RECORDS SHOWN:

--- START ---

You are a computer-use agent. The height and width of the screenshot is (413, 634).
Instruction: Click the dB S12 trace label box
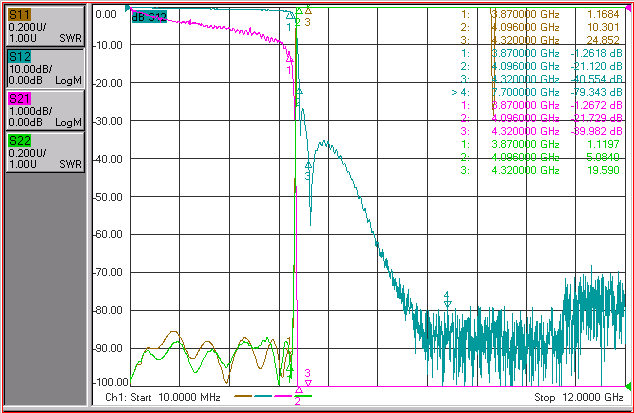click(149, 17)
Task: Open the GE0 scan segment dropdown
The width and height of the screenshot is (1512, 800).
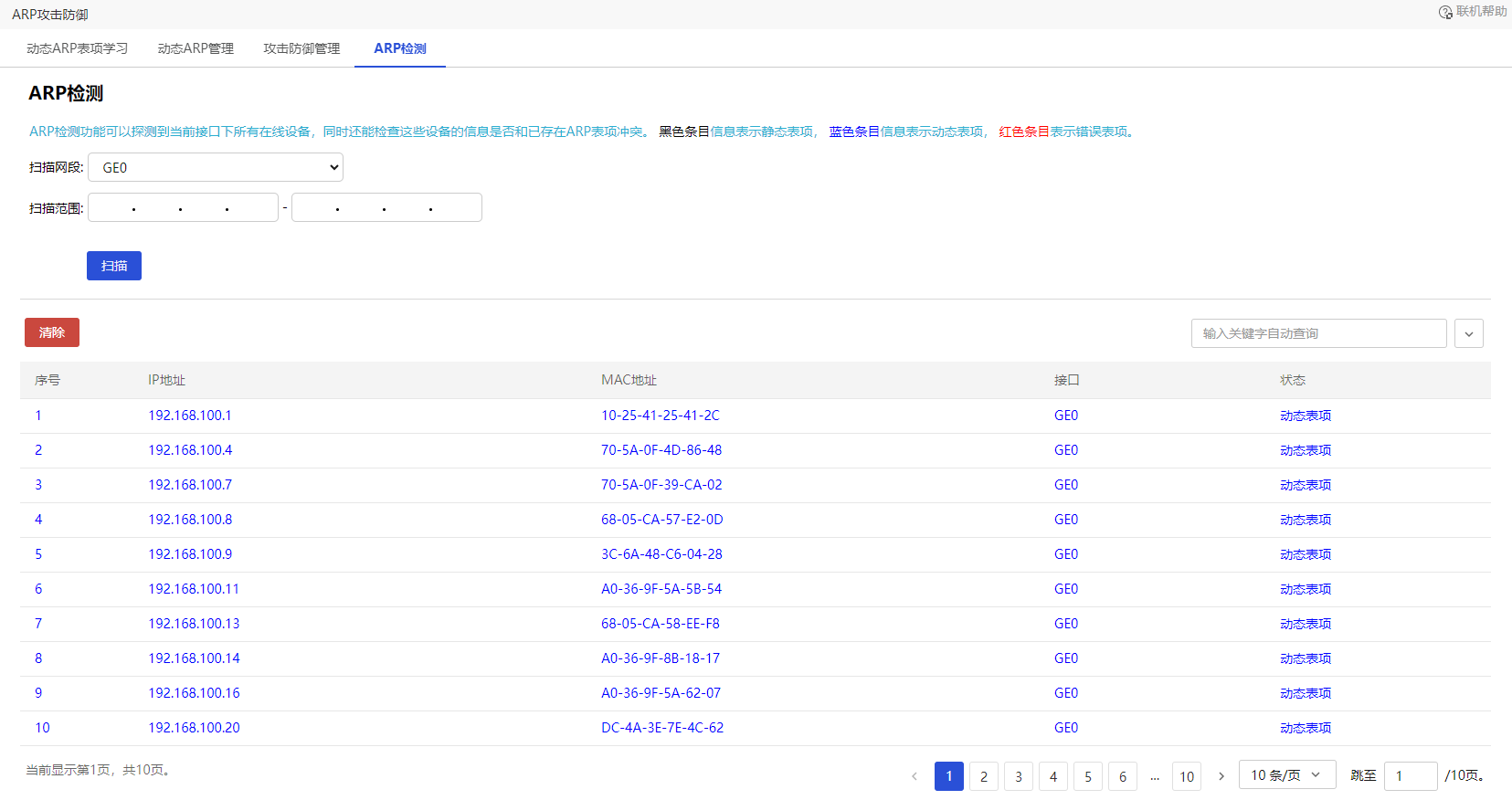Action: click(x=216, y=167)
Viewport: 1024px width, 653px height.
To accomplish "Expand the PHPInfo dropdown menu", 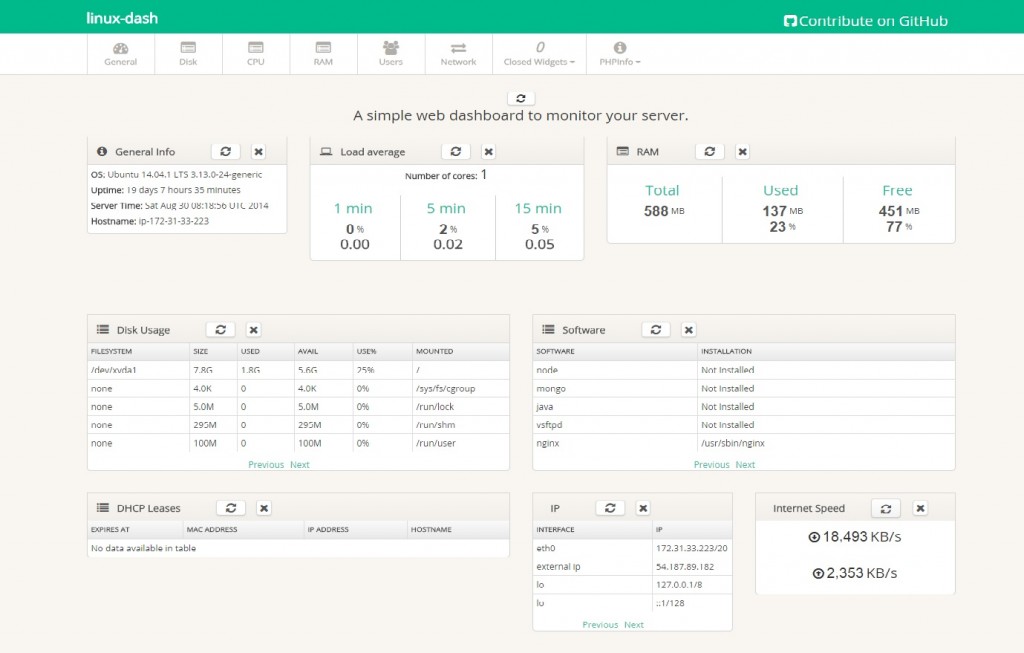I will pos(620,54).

--- END ---

WHAT THE TASK REQUIRES:
Using the records above, return verbatim only the part that opens with the line containing "Instruction: Click the dB S12 trace label box" and closes with the line containing "Viewport: 1024px width, 653px height."; pictures stay out.

SOLUTION TO THIS TASK:
Instruction: Click the dB S12 trace label box
click(149, 17)
Task: Open the GE0 scan segment dropdown
The width and height of the screenshot is (1512, 800).
Action: click(x=216, y=167)
Viewport: 1024px width, 653px height.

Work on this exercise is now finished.